BEGIN Supplied material

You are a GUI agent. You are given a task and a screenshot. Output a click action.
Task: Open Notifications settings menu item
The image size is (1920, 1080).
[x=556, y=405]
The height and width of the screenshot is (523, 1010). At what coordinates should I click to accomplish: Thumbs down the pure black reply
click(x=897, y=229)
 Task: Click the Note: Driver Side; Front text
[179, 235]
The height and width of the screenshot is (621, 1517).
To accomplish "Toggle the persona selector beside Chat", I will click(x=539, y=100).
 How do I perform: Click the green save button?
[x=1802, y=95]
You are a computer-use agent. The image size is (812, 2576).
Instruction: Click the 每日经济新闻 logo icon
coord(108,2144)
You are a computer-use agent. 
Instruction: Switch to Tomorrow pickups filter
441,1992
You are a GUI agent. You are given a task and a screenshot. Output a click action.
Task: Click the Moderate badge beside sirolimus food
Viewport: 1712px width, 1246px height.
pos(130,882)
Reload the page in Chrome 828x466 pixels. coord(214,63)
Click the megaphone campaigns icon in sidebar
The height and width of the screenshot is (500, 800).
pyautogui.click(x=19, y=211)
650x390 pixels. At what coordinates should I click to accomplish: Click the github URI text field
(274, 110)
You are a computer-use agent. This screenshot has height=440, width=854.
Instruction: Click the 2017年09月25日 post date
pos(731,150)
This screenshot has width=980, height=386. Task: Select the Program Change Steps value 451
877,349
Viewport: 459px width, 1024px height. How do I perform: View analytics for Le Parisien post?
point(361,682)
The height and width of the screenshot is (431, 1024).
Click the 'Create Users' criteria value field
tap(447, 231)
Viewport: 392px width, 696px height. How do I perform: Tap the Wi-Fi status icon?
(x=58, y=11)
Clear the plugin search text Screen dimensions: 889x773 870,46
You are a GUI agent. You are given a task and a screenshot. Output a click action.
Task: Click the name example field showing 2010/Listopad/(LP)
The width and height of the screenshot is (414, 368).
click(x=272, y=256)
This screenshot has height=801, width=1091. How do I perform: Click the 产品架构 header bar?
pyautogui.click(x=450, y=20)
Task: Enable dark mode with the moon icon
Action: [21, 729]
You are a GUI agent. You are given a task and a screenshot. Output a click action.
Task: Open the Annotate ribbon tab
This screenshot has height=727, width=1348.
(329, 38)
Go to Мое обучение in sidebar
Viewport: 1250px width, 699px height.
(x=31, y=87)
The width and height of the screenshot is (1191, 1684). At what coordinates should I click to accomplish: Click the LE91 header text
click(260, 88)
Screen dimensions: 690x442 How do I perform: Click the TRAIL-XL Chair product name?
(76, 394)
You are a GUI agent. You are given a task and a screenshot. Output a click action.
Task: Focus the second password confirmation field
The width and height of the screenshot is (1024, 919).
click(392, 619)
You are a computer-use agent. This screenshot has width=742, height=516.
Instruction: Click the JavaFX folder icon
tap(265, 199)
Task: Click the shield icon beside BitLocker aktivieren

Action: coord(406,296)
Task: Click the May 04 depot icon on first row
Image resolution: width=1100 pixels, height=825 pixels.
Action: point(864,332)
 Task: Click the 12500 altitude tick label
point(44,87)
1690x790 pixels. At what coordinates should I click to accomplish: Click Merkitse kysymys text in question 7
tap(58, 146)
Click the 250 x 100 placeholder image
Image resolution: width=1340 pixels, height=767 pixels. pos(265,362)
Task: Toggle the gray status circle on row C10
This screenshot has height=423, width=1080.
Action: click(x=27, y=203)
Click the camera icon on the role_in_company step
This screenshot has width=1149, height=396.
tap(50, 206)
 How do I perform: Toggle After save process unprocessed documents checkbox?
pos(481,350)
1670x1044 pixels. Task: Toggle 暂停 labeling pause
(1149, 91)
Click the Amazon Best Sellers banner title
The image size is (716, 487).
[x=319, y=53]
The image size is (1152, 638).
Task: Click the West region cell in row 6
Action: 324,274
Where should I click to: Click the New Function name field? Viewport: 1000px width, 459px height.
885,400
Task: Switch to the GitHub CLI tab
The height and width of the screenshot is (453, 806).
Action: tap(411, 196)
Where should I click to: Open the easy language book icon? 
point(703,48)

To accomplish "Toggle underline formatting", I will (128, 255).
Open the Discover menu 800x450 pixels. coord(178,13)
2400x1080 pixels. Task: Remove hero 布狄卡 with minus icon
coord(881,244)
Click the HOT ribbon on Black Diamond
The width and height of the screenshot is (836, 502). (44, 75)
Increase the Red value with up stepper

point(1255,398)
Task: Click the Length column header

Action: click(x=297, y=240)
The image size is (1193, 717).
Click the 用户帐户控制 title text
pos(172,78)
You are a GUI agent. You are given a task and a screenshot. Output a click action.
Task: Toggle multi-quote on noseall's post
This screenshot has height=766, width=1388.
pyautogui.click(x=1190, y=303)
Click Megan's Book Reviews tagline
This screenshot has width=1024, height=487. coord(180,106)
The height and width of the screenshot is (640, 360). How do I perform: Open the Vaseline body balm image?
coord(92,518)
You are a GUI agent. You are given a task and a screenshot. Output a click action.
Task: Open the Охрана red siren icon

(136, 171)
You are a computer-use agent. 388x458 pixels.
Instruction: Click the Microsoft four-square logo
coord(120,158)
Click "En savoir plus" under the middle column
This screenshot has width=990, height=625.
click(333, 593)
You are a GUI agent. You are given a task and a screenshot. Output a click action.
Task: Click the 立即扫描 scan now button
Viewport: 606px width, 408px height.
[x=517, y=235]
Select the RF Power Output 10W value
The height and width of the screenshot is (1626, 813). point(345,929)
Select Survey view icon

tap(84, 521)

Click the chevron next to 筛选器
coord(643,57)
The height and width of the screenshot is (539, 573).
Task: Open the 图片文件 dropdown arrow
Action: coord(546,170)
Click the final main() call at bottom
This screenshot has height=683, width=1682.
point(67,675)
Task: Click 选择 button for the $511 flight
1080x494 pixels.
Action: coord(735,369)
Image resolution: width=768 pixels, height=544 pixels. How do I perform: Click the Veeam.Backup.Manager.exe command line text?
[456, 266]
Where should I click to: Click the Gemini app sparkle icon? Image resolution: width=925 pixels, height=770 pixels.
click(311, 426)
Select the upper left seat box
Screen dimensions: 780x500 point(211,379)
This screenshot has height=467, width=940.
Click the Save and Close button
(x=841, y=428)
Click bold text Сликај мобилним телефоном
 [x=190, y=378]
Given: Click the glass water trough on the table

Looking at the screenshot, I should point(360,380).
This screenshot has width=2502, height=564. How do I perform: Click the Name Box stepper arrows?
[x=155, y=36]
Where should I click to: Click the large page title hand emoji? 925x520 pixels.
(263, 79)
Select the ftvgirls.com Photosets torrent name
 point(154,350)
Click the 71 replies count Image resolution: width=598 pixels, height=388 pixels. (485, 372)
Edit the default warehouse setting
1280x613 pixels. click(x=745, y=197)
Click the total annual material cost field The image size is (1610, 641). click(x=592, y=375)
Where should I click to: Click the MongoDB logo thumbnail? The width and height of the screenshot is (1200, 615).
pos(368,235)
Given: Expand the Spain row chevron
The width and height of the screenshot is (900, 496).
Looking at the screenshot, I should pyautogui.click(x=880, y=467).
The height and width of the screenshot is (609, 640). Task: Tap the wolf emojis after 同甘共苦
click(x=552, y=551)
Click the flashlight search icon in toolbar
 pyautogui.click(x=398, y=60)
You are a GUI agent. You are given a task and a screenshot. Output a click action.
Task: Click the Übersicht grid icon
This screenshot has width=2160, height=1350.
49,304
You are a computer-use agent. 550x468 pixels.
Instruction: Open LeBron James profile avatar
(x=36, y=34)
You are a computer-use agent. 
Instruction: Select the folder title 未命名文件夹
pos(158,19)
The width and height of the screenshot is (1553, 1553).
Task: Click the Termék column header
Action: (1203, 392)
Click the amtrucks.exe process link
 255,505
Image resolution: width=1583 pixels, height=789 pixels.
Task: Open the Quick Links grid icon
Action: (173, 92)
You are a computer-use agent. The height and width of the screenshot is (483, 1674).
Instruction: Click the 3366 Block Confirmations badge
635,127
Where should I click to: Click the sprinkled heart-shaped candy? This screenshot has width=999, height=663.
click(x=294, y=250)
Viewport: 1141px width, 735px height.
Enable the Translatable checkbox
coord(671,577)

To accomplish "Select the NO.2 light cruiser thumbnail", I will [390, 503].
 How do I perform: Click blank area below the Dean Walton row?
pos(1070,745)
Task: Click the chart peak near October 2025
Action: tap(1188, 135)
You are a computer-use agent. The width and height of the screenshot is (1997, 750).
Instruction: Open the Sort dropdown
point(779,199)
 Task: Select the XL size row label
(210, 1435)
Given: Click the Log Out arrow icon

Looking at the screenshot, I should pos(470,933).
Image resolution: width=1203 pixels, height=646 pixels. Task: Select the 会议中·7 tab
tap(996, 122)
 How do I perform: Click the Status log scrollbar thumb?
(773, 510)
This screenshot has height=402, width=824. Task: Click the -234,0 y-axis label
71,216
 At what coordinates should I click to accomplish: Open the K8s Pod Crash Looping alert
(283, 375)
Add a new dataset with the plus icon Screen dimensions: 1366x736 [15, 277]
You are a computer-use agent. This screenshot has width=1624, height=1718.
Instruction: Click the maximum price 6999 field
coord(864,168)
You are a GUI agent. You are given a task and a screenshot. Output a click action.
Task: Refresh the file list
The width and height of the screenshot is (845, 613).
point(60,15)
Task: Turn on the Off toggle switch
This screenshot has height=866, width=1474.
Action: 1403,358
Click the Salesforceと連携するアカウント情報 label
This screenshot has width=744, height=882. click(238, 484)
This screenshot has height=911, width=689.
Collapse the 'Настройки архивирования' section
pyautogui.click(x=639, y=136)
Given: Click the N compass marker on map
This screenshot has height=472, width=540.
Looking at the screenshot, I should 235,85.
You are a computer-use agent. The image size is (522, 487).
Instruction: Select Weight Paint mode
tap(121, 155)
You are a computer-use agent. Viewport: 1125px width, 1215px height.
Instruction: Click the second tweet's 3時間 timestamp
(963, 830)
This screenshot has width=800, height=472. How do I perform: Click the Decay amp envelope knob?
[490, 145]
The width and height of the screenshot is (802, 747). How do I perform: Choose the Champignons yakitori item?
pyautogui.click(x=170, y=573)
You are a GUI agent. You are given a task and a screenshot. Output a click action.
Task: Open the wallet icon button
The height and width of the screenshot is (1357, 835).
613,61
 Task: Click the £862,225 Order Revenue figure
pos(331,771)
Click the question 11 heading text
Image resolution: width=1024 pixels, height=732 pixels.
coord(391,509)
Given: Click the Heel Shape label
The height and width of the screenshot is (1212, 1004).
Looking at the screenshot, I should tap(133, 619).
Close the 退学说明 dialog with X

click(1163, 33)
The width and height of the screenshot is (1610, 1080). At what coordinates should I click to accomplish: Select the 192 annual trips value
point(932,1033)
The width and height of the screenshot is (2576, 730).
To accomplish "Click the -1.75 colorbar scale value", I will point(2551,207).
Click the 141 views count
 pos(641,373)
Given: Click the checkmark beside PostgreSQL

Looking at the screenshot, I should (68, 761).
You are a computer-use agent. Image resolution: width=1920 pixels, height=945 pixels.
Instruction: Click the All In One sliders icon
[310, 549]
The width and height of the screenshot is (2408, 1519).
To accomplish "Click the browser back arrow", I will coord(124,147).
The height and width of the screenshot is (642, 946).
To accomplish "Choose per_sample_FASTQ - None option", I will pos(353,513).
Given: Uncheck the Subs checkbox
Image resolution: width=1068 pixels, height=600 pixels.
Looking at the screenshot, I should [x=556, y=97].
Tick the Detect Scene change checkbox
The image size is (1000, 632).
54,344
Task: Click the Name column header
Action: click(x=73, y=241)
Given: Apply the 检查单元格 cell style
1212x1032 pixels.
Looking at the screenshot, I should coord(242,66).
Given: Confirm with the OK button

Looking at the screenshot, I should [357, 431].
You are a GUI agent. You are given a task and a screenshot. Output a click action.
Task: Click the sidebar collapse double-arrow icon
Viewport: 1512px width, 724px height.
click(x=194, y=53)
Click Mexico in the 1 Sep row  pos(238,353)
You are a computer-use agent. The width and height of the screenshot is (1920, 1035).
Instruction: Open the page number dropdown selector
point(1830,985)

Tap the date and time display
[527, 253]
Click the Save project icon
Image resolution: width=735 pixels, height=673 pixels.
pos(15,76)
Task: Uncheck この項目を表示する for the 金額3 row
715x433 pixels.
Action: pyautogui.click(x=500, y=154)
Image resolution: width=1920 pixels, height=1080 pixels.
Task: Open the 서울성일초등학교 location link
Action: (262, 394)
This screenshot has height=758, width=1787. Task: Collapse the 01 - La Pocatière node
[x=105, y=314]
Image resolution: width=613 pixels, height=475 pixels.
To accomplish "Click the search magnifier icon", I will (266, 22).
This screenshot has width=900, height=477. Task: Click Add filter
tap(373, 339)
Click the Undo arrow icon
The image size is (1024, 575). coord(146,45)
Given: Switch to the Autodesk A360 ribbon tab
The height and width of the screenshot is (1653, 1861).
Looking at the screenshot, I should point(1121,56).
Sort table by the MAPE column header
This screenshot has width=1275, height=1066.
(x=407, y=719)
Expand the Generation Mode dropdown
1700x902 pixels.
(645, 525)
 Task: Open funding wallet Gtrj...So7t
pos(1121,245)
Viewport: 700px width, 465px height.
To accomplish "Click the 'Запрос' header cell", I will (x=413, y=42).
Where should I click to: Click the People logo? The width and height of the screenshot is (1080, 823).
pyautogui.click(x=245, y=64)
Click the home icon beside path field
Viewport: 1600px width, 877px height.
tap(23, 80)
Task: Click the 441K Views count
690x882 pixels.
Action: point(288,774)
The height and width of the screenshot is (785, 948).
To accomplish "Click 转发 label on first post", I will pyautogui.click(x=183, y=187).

END Supplied material

§ To do
The expected answer is a copy of each line above containing "menu".

§ Output for this task
Task: Open Notifications settings menu item
Open the Discover menu 800x450 pixels. coord(178,13)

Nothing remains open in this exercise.